→ **Brief**: When you reach the line in the data below that contains "Screen dimensions: 1204x995", please start repeating lines exactly, and stop after the line that contains "Task: Click the 'ListView1.GridLines", repeating nothing else.

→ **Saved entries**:
=-=-=-=-=
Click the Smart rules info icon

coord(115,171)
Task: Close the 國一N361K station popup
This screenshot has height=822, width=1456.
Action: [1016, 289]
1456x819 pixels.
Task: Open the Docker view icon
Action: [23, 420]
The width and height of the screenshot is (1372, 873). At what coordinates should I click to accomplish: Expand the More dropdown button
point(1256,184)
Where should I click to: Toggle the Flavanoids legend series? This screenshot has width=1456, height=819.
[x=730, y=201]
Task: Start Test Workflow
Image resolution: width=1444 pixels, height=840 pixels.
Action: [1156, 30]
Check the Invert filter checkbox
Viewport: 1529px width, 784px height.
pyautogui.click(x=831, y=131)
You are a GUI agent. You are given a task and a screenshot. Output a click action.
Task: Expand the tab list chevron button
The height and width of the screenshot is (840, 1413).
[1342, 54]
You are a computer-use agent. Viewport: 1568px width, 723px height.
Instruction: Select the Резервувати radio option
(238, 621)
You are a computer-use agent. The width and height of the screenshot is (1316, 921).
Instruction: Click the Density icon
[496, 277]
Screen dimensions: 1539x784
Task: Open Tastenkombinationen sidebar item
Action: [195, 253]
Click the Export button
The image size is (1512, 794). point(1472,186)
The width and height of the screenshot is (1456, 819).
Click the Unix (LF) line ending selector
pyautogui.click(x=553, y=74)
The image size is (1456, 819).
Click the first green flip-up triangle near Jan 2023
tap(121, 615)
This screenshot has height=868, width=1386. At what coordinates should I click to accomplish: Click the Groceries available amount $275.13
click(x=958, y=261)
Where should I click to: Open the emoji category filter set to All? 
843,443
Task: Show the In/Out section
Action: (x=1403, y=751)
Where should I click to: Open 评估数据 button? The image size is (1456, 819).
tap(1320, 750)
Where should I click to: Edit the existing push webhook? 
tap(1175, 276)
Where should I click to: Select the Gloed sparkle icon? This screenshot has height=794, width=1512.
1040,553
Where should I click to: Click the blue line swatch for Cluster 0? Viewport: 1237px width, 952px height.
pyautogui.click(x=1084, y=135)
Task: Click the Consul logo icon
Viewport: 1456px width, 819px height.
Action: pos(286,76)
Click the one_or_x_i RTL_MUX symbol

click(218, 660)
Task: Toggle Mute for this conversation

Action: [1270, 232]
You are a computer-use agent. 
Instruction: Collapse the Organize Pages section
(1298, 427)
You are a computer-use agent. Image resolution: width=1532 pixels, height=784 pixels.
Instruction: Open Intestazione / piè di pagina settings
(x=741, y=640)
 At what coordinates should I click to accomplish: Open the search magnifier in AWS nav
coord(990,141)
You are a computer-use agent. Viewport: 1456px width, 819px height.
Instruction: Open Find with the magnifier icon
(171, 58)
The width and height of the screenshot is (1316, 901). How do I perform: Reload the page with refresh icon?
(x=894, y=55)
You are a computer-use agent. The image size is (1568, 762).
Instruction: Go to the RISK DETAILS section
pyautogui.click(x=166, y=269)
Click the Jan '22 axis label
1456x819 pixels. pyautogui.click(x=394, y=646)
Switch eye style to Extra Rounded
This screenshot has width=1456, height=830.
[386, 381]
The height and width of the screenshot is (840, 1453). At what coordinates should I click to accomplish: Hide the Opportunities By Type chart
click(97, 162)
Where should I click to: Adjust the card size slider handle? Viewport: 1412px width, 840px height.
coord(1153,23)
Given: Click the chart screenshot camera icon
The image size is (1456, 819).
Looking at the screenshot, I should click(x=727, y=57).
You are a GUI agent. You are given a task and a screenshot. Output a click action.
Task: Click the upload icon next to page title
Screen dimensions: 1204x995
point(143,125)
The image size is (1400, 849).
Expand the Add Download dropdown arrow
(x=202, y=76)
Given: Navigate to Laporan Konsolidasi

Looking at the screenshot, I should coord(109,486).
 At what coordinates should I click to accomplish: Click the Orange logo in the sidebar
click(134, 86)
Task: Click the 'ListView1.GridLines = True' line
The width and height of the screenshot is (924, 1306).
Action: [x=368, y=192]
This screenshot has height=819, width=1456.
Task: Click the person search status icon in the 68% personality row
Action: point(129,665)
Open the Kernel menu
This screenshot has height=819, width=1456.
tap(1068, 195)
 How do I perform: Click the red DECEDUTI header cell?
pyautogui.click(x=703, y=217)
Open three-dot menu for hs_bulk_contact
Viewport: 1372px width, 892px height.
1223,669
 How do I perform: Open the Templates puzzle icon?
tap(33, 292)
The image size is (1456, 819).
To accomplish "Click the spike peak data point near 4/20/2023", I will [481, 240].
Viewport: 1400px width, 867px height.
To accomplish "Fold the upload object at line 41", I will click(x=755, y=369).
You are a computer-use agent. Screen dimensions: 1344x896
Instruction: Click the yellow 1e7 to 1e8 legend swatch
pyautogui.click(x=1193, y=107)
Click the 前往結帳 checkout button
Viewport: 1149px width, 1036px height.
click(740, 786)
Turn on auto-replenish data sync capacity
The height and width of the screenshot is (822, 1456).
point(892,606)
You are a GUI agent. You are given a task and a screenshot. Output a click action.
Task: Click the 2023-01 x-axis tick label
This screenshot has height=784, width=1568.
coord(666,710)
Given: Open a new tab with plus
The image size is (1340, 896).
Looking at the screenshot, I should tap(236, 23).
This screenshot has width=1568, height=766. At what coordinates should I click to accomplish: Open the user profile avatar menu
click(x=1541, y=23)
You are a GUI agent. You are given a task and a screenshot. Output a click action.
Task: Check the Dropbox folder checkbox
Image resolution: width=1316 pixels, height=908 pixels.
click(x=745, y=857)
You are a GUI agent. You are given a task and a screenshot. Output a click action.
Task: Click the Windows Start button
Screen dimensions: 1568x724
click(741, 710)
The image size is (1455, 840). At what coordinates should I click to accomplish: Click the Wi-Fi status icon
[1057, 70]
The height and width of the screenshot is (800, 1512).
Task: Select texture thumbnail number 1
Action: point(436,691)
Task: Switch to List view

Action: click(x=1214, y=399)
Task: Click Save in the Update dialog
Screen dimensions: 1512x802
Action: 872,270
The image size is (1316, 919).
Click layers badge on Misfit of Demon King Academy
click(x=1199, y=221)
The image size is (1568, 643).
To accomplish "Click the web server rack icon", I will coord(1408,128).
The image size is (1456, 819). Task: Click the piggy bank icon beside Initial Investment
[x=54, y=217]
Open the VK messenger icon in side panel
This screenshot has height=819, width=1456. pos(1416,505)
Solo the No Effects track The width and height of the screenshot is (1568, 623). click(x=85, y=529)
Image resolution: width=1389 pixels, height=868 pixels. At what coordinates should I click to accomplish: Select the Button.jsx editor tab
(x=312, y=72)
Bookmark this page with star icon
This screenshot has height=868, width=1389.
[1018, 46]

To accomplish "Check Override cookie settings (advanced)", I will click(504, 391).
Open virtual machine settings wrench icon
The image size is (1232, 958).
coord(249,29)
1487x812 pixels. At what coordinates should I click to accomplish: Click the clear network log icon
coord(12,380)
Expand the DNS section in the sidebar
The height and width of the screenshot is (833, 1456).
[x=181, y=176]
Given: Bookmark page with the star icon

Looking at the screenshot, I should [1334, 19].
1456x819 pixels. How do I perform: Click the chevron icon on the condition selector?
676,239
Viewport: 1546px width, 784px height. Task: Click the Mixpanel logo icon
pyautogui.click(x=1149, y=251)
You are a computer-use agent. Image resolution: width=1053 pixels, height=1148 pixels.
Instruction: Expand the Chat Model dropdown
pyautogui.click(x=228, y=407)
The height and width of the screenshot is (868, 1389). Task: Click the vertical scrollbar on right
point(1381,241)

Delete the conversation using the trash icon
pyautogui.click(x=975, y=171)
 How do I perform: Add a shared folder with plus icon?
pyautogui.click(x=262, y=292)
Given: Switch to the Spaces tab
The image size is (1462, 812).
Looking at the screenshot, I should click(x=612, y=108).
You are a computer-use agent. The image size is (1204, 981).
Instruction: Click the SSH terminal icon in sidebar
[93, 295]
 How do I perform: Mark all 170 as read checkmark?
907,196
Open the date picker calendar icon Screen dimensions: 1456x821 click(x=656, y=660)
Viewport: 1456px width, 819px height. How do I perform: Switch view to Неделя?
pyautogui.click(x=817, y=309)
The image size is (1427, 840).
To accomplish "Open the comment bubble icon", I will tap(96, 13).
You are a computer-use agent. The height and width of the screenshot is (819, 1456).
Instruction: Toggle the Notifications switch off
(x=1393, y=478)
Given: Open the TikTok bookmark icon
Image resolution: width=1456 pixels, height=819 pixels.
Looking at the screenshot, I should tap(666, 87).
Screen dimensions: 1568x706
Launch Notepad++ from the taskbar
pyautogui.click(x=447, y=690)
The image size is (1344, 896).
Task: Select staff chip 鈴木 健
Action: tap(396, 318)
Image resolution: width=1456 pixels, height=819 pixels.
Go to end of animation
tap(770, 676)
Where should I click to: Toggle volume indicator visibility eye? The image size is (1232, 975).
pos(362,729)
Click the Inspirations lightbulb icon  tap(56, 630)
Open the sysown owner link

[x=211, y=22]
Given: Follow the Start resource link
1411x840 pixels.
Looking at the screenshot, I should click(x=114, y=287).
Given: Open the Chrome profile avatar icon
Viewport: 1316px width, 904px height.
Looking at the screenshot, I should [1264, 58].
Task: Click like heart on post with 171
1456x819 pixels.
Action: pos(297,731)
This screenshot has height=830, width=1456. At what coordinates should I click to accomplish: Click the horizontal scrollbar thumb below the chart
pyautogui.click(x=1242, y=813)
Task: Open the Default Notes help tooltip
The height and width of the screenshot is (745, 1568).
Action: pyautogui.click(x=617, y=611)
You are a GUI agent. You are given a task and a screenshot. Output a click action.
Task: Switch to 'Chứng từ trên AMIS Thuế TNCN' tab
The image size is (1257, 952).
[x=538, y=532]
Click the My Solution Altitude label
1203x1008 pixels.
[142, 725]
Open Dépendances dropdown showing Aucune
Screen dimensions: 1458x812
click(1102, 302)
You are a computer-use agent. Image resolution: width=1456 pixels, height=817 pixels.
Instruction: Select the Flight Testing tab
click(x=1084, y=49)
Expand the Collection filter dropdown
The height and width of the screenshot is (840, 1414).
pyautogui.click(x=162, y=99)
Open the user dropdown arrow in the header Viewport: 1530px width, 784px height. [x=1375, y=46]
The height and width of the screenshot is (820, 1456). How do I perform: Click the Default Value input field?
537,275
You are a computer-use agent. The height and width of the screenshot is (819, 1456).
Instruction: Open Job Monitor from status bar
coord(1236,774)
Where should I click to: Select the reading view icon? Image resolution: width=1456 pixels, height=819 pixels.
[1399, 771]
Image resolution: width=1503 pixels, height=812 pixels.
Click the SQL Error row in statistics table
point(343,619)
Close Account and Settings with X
=-=-=-=-=
→ **Result of the exercise**:
Screen dimensions: 1204x995
point(143,125)
The image size is (1400, 849).
Expand the Add Download dropdown arrow
(x=202, y=76)
Given: Navigate to Laporan Konsolidasi

Looking at the screenshot, I should coord(109,486).
 At what coordinates should I click to accomplish: Click the Orange logo in the sidebar
click(134, 86)
Task: Click the 'ListView1.GridLines = True' line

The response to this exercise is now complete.